The UK currently imports 54% of its gas supply and most of this comes from Norway. Advances have been made in Scotland to provide ‘green’ power through the use of the tidal power plant but Jones condemned the government’s continued investment in nuclear power when uranium supplies are expected to run out in the next eighty years. Jones spoke of a “democratisation of power” where “ownership will become usership” with home owners and individuals selling electricity from solar panels and wind turbines back to the grid.
“Imagine what this city could feel like; clearer air, quieter spaces and better health. We need to create a city we are proud to pass on to the next generation.”
Maxine Goodey: BREEAM
Maxine Goodey, Senior Consultant at AES Sustainability Consultants Ltd, was the final speaker to take to the podium. She discussed BREEAM, the world’s first leading international standard for sustainability assessment and how it can be used as a tool when designing and constructing buildings.
Citing last year as an example, Goodey went through the extremes of temperature she had experienced; a flood visiting her parents in Zimbabwe, the Beast from the East brining her first experience of snow to the UK in March and the heatwave that hit over summer. All of these were used as examples of portents to come.
Goodey discussed how using BREEAM standards can help to decarbonise our environment, with BREAAM Outstanding buildings saving more than 50% Carbon Dioxide emissions. She spoke passionately about the responsibility of her industry, saying:
“We all need to play our part and the construction industry has a huge part to play.”
The Climate Summit truly brought home how much talent Exeter has in the ecological field. Technologies that I had never heard of were discussed with a shared understanding. Councillors, scientists and directors within the construction industry chaired the same space and spoke from the same agenda, citing acceptance and change as our only way forward.

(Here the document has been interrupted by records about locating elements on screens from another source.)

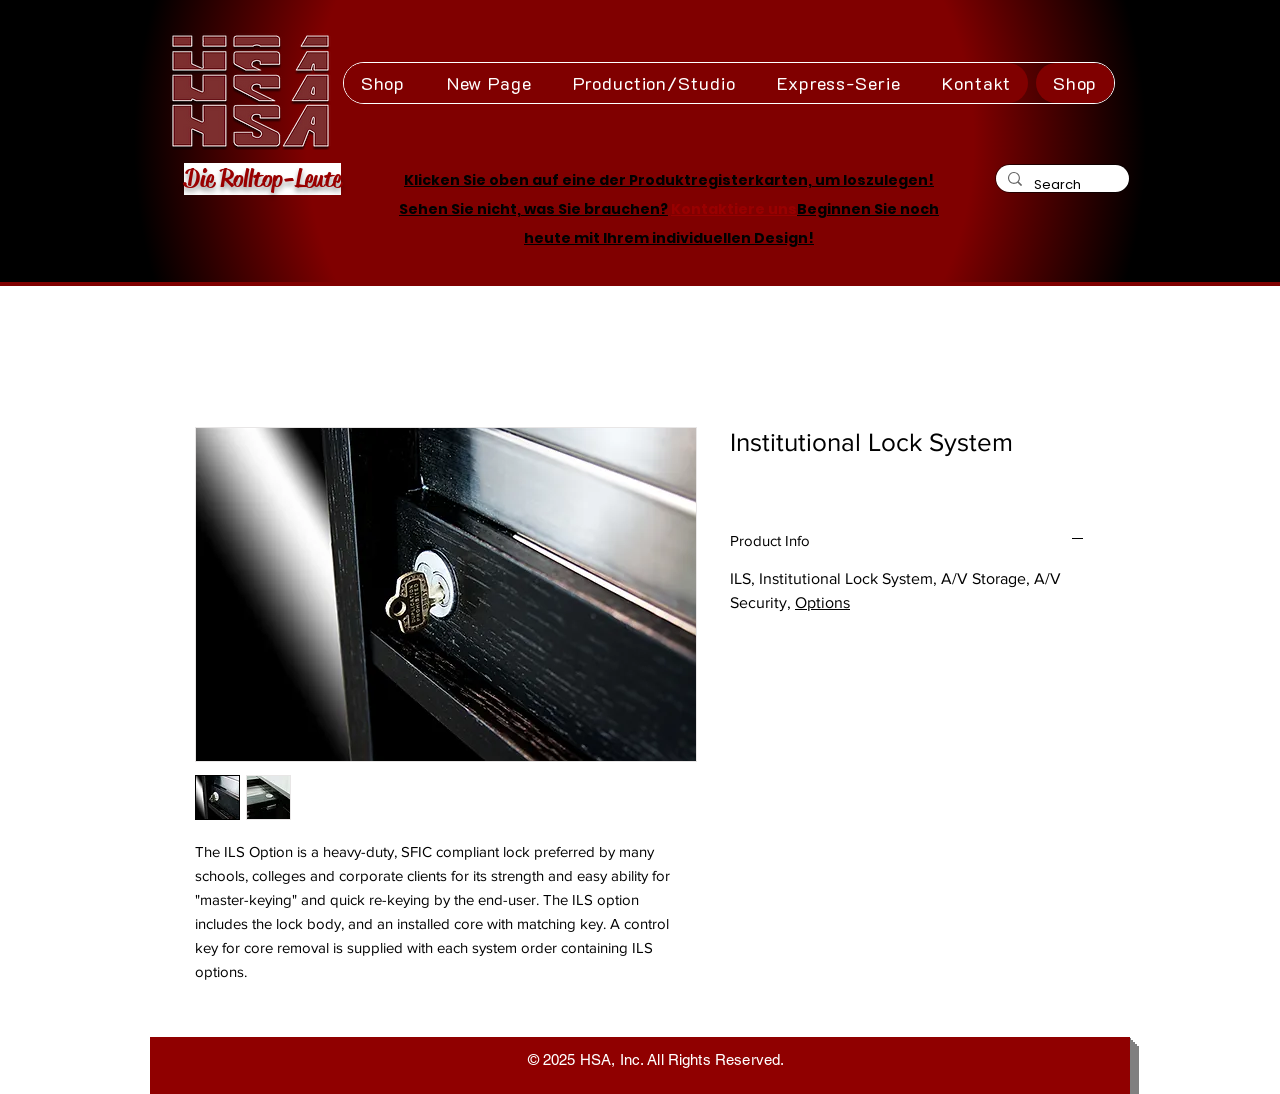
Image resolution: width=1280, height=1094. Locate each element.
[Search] (1060, 184)
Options (822, 602)
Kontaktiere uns (734, 209)
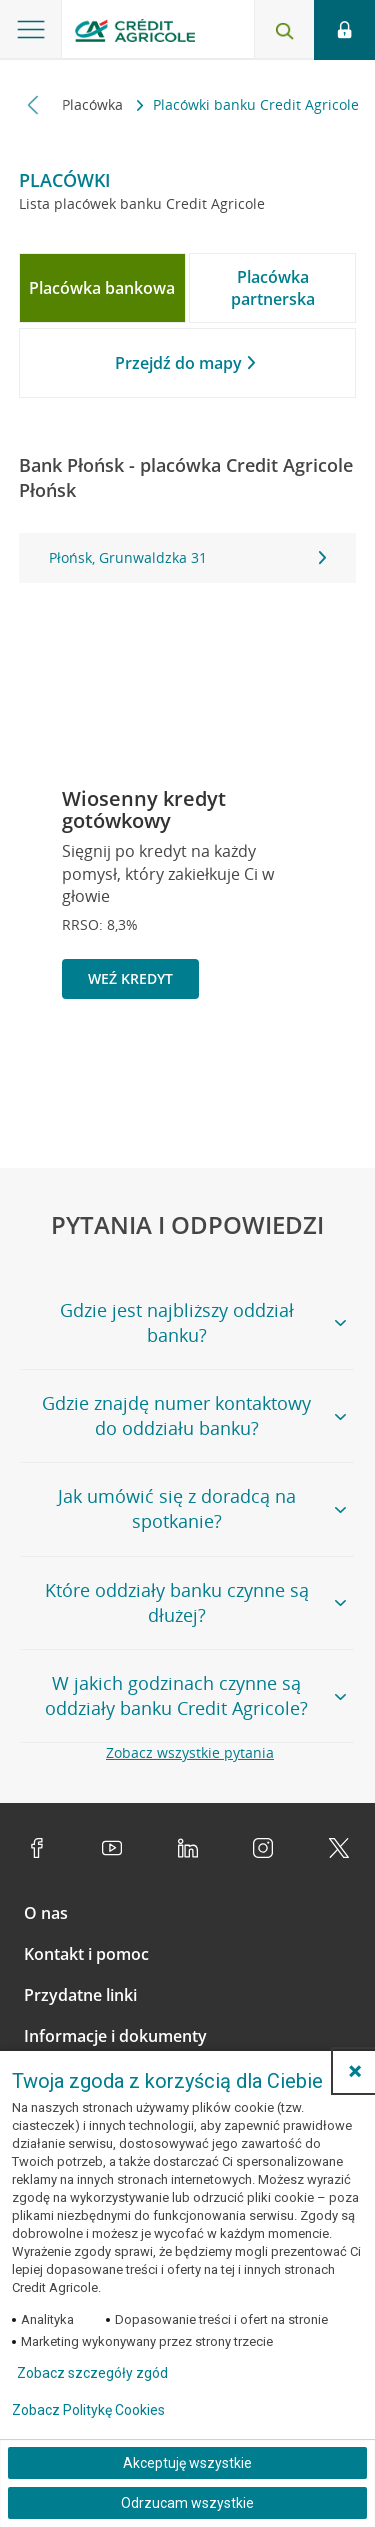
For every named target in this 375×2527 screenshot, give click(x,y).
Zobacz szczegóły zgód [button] (92, 2373)
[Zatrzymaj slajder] (277, 1067)
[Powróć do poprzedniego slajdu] (245, 1065)
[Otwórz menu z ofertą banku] (31, 30)
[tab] (102, 288)
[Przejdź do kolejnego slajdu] (310, 1068)
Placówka (94, 104)
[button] (355, 2071)
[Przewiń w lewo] (33, 104)
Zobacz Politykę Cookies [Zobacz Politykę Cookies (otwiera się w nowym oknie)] (88, 2410)
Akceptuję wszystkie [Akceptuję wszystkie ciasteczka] (187, 2463)
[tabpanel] (188, 558)
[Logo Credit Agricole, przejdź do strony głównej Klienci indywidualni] (135, 33)
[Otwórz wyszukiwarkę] (284, 30)
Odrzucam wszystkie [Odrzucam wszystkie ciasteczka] (187, 2503)
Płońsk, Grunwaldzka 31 (188, 557)
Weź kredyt (130, 978)
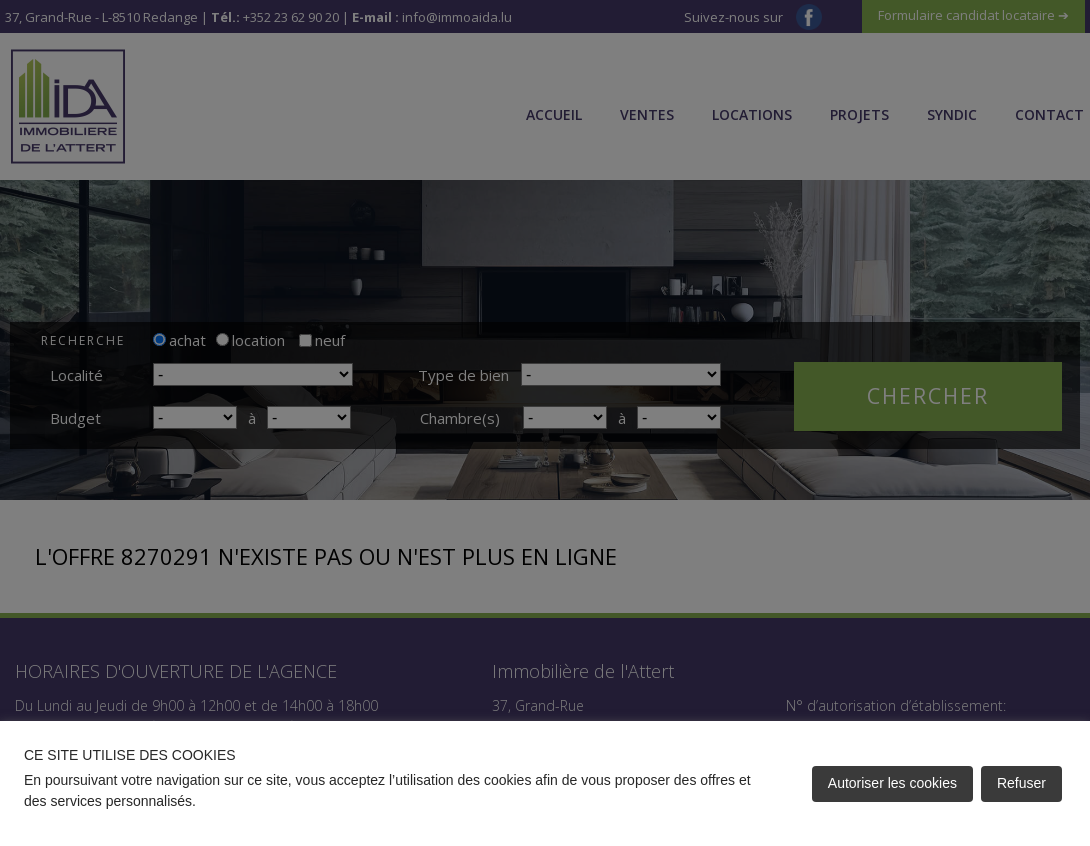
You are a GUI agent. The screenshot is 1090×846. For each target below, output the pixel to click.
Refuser (1021, 783)
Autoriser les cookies (892, 783)
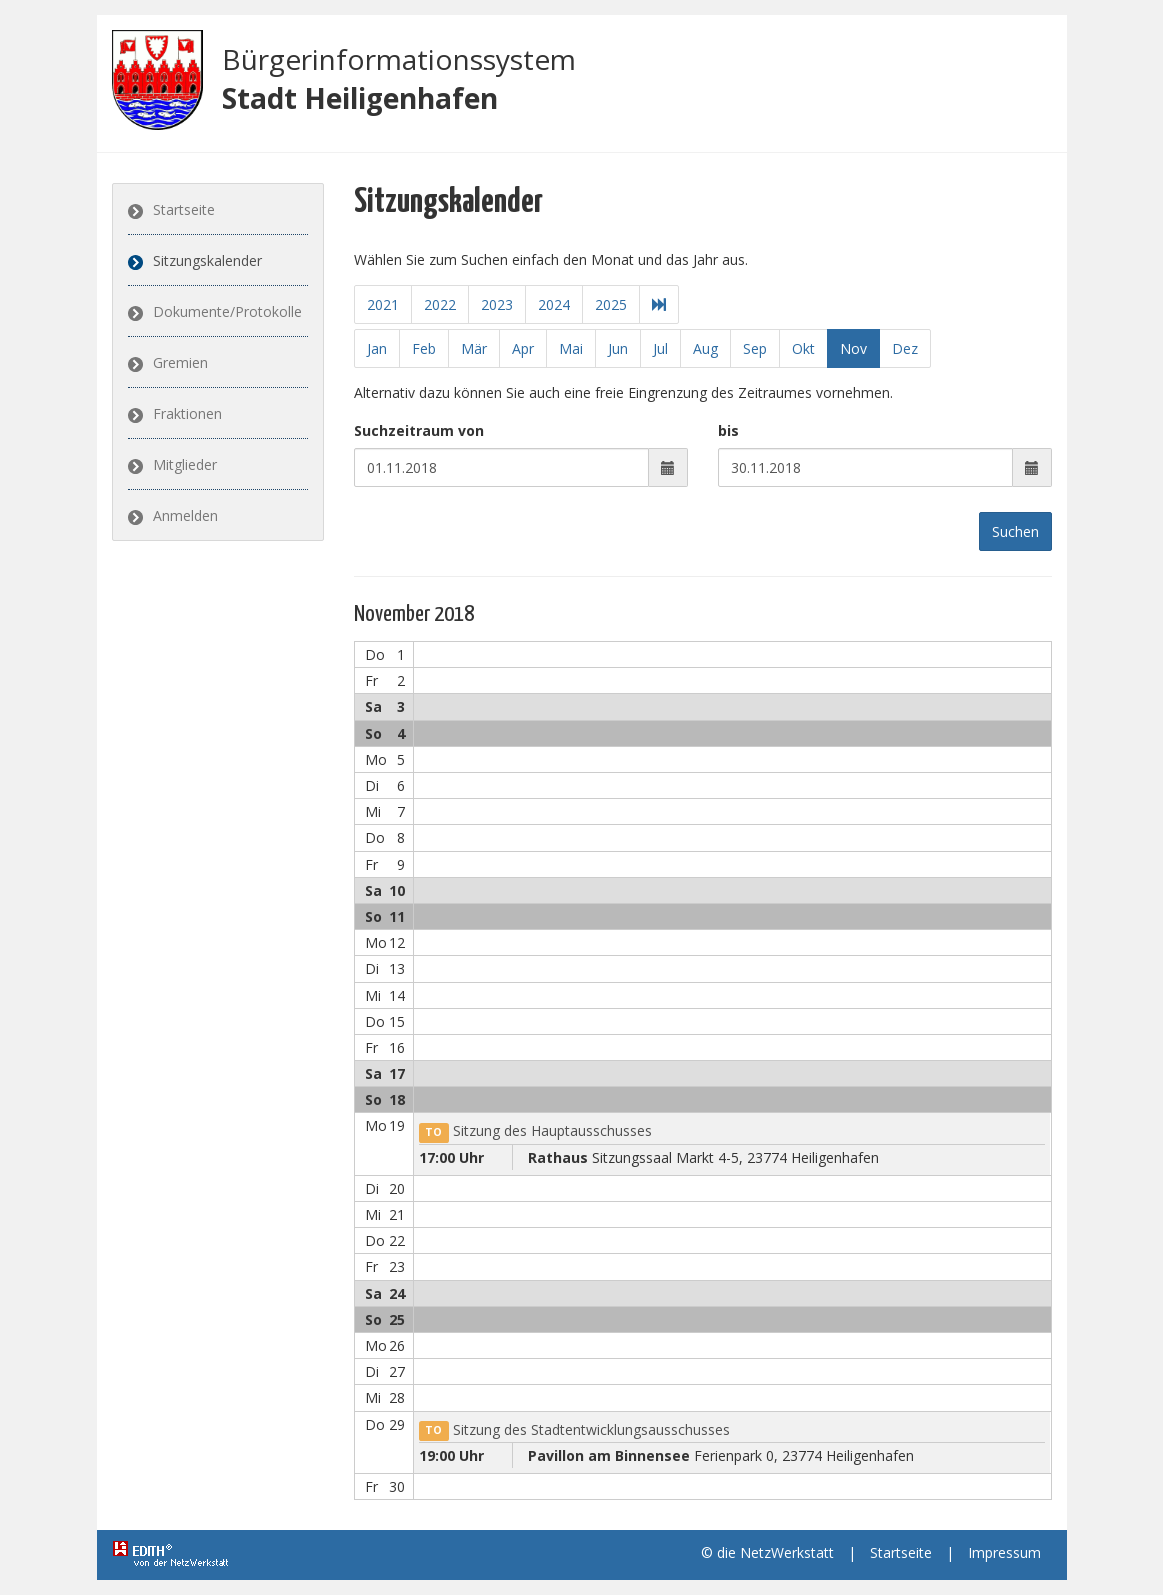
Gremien (180, 362)
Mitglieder (185, 464)
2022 (439, 304)
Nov (853, 348)
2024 (553, 304)
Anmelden (185, 515)
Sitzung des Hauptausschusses (535, 1130)
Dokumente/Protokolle (227, 311)
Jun (618, 348)
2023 (496, 304)
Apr (523, 348)
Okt (803, 348)
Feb (424, 348)
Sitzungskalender (207, 260)
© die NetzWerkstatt (767, 1552)
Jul (660, 348)
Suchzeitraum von (419, 430)
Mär (474, 348)
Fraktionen (187, 413)
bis (728, 430)
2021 (382, 304)
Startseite (184, 209)
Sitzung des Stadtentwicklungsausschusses (574, 1429)
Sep (755, 348)
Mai (571, 348)
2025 (610, 304)
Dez (905, 348)
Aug (705, 348)
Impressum (1004, 1552)
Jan (377, 348)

Alex Lochead acknowledged that he and the other speakers were preaching to the “converted”, to those who had already accepted the gravitas of the situation and were using their power to drive change. There are undoubtedly greater challenges out there to face in terms of converting local authorities, wider governments and nations to accept that climate change is happening and that the time to act is now. If, as Adam Cook said, the world has ended, what Phoenix-like existence can be born from its ashes?
A morning of discussing climate issues could very quickly have become a negative spiral of doom and gloom. There is no shying away from the fact that the situation is grave but those gathered to speak and those gathered to listen were ready to embrace the battle ahead. Whether thinking forward to 2050 as Exeter City Council are or 2150 as Adam Cook and his think tank are, it is clear that this summit was thinking in the right direction.